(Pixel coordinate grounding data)
□ □ □ □ □ □ □
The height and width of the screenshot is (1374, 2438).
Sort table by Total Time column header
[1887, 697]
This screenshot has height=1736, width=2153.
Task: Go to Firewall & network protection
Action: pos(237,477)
□ □ □ □ □ □ □
* Problem to solve *
Without skipping anything, transcribe every line above exactly.

* Exercise answer *
The height and width of the screenshot is (1374, 2438).
Sort table by Total Time column header
[1887, 697]
This screenshot has height=1736, width=2153.
Task: Go to Firewall & network protection
Action: pos(237,477)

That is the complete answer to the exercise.